By default, ActiveMQ does not request a Username or password for consumers and producers. That means, everyone who knows your broker URL is able to connect to your broker and read your messages and/or send messages. For personal development this isn’t a big issue, but for business applications security plays an important role.
Because of that, I have played around with the authentication of consumers and producers on ActiveMQ brokers.
First of all you should know, that ActiveMQ supports a users and groups based authentication.In our example we would like to have two groups:
- senders: they are allowed to send messages into queues (write access)
- receivers: they are allowed to consume the messages (read access)
Setup groups and users for Receiver and Consumer:
To setup those two groups and one user for each group you have to add these lines (starting with „plugins“) to your activemq.xml :
ATTENTION: in earlier versions (I tested it also with 5.5.1) you have to insert the plugins-element in the correct alphabetical order.
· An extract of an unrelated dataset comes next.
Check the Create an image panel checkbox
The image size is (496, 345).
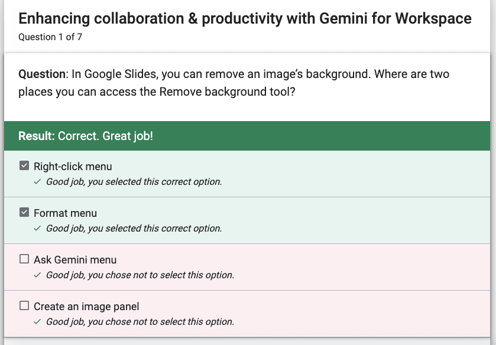click(24, 305)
See also: http://activemq.apache.org/xml-reference.html –> Alphabetically ordered xml elements (5.4 – 5.5.1)
<!-- The <broker> element is used to configure the ActiveMQ broker. --> <broker xmlns="http://activemq.apache.org/schema/core" brokerName="localhost" dataDirectory="${activemq.data}"> <plugins> <simpleAuthenticationPlugin> <users> <authenticationUser username="superman" password="boss" groups="senders,receivers,admins" /> <authenticationUser username="mySendingApp" password="manager" groups="senders" /> <authenticationUser username="myReceivingApp" password="manager" groups="receivers" /> </users> </simpleAuthenticationPlugin> </plugins>
Link groups and users to queues and topics
After that you need to grant rights to the created groups „senders“ , „receivers“ and „admins“. Add the following lines after the closing </simpleAuthenticationPlugin> tag:
<authorizationPlugin> <map> <authorizationMap> <authorizationEntries> <authorizationEntry queue=">" write="senders" read="receivers" admin="admins" /> <authorizationEntry topic="ActiveMQ.Advisory.>" write="senders" read="receivers" admin="admins,senders,receivers" /> </authorizationEntries> </authorizationMap> </map> </authorizationPlugin>
Explanation: You can specify different access rights for the single queues. In my example I allow all users from group „senders“ to write inside all queues. queue=“>“ stands for all queues. ActiveMQ uses the „>“ as Wildcard (see also the website-link below). Also I allow all receivers to read from the queue.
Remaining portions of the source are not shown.